--- Dataset entries Enclosed Below ---
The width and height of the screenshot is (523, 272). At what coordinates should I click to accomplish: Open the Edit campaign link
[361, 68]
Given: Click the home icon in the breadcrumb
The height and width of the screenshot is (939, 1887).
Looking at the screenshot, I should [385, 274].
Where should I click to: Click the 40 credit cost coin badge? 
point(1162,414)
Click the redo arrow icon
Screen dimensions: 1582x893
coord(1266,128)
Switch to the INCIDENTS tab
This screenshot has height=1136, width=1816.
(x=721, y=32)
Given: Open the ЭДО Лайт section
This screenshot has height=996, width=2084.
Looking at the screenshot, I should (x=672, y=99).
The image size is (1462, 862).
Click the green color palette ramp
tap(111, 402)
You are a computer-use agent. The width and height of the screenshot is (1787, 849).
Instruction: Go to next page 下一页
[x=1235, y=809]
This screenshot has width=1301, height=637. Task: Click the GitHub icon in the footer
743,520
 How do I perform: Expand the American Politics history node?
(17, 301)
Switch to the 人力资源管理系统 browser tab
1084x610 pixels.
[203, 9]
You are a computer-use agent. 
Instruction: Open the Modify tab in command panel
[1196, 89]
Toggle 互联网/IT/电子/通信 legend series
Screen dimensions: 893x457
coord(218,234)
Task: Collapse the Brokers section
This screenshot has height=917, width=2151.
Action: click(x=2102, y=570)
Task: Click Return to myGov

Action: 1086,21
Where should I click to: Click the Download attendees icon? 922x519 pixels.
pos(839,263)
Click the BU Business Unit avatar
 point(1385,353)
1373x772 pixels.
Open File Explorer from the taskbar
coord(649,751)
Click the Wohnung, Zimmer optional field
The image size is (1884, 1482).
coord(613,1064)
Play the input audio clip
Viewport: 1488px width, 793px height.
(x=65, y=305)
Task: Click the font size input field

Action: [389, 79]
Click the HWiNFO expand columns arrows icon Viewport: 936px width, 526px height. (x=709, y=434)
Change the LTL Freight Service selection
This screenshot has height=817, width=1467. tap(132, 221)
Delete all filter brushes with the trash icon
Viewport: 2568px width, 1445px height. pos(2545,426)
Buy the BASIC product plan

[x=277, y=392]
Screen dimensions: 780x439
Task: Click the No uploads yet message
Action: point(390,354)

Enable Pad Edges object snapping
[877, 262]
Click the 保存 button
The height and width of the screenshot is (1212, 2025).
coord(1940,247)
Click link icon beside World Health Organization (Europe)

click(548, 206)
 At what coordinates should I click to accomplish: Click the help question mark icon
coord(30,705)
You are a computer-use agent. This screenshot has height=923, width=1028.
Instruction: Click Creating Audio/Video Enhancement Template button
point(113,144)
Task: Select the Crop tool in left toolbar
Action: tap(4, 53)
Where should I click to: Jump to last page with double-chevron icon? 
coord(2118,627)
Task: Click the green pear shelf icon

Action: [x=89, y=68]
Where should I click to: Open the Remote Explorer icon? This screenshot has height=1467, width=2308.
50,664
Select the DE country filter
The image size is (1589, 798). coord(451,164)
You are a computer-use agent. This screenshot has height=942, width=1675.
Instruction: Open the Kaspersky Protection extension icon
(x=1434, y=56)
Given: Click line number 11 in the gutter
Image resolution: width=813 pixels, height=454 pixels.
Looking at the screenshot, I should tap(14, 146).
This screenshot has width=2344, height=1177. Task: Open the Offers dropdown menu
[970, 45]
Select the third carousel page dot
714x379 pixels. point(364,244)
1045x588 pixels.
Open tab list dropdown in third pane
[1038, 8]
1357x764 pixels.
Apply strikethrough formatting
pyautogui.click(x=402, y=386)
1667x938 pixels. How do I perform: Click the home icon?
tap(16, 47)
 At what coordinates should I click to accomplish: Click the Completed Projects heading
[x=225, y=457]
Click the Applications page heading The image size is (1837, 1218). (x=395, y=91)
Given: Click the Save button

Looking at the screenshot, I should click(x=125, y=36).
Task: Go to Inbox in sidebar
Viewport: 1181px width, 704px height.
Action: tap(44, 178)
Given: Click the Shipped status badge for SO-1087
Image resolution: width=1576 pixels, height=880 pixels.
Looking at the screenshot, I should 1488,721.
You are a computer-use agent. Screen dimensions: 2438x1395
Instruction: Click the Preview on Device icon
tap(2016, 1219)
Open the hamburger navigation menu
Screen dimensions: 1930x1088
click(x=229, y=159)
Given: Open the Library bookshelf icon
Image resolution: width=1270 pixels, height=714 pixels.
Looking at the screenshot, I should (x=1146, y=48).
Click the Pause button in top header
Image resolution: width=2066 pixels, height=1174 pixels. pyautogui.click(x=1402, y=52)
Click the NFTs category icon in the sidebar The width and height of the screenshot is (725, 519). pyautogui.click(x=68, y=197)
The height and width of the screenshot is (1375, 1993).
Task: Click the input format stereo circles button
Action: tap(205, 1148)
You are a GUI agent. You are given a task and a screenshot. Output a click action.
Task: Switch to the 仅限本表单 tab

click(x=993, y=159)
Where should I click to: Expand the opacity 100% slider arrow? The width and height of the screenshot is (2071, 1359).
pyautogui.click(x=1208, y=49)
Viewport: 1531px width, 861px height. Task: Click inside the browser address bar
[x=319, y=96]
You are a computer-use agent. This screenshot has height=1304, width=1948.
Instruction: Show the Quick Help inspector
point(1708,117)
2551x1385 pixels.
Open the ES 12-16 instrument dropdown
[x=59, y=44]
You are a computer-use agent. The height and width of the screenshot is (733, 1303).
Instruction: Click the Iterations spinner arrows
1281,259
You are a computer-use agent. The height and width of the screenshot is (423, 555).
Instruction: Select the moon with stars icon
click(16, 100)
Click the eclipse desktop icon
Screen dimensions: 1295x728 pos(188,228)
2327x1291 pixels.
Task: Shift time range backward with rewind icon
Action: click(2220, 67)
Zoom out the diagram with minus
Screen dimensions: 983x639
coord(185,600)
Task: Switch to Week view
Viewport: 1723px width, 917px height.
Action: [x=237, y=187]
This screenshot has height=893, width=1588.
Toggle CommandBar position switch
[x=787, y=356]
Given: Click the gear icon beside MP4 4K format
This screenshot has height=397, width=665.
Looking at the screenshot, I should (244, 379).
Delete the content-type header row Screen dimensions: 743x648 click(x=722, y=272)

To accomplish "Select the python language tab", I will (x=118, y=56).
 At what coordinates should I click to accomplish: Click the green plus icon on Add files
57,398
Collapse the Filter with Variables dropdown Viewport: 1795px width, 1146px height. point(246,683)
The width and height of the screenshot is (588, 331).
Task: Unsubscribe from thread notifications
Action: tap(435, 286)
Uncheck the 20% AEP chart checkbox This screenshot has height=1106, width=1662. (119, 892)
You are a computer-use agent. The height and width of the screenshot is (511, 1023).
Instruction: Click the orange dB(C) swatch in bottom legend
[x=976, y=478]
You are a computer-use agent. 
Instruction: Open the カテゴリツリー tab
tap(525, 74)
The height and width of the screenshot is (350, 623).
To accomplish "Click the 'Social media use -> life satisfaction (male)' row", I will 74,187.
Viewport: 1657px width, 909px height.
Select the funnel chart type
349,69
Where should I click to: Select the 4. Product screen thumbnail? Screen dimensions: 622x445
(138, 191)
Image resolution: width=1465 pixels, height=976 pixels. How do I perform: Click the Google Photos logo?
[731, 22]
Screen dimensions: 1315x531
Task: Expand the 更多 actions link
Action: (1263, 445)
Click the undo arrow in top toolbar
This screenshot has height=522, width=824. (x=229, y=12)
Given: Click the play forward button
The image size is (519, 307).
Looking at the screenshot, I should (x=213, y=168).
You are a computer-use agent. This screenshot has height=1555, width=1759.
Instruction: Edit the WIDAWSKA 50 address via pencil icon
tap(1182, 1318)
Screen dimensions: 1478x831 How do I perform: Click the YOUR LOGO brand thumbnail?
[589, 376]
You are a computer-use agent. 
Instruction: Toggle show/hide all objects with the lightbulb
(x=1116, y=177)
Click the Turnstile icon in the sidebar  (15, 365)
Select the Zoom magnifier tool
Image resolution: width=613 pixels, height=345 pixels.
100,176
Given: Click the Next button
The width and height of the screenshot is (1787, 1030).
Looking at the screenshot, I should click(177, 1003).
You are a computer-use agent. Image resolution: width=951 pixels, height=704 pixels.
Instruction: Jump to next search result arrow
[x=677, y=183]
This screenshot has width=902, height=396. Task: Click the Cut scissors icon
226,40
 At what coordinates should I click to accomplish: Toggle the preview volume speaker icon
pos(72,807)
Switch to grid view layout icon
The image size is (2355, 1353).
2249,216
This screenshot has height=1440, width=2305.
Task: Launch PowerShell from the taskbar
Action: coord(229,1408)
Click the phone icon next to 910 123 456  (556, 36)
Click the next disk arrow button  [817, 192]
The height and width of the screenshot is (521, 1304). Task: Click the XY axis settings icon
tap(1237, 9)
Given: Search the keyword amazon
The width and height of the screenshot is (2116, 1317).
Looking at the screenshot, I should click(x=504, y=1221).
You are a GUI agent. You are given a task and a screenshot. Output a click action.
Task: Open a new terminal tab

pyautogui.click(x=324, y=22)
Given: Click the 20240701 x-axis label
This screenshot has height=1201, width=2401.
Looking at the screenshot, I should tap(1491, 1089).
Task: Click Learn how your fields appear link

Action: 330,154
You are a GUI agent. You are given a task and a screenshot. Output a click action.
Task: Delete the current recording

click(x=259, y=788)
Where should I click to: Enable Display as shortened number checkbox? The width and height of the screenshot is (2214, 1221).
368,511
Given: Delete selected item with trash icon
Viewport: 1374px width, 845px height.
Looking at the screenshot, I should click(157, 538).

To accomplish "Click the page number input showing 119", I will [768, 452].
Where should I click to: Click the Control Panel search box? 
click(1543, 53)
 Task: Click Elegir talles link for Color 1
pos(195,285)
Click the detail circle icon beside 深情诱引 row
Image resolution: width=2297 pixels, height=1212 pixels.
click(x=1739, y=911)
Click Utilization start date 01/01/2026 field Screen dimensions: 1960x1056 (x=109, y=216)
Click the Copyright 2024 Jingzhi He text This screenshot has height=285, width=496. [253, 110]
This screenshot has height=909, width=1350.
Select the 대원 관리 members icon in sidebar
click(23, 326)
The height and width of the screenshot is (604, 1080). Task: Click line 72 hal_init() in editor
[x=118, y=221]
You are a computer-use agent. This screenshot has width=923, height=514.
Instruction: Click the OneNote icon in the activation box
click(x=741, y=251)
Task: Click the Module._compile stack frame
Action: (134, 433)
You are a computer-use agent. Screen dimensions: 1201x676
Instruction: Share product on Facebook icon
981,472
--- End of Enclosed Dataset entries ---
What you have to do: For this task, write out exactly the lines of the entries above, starting at the line with "The height and width of the screenshot is (1212, 2025)." and ending at the line with "has height=923, width=1028.", both included, and no others.

Reply to the exercise:
The height and width of the screenshot is (1212, 2025).
coord(1940,247)
Click link icon beside World Health Organization (Europe)

click(548, 206)
 At what coordinates should I click to accomplish: Click the help question mark icon
coord(30,705)
You are a computer-use agent. This screenshot has height=923, width=1028.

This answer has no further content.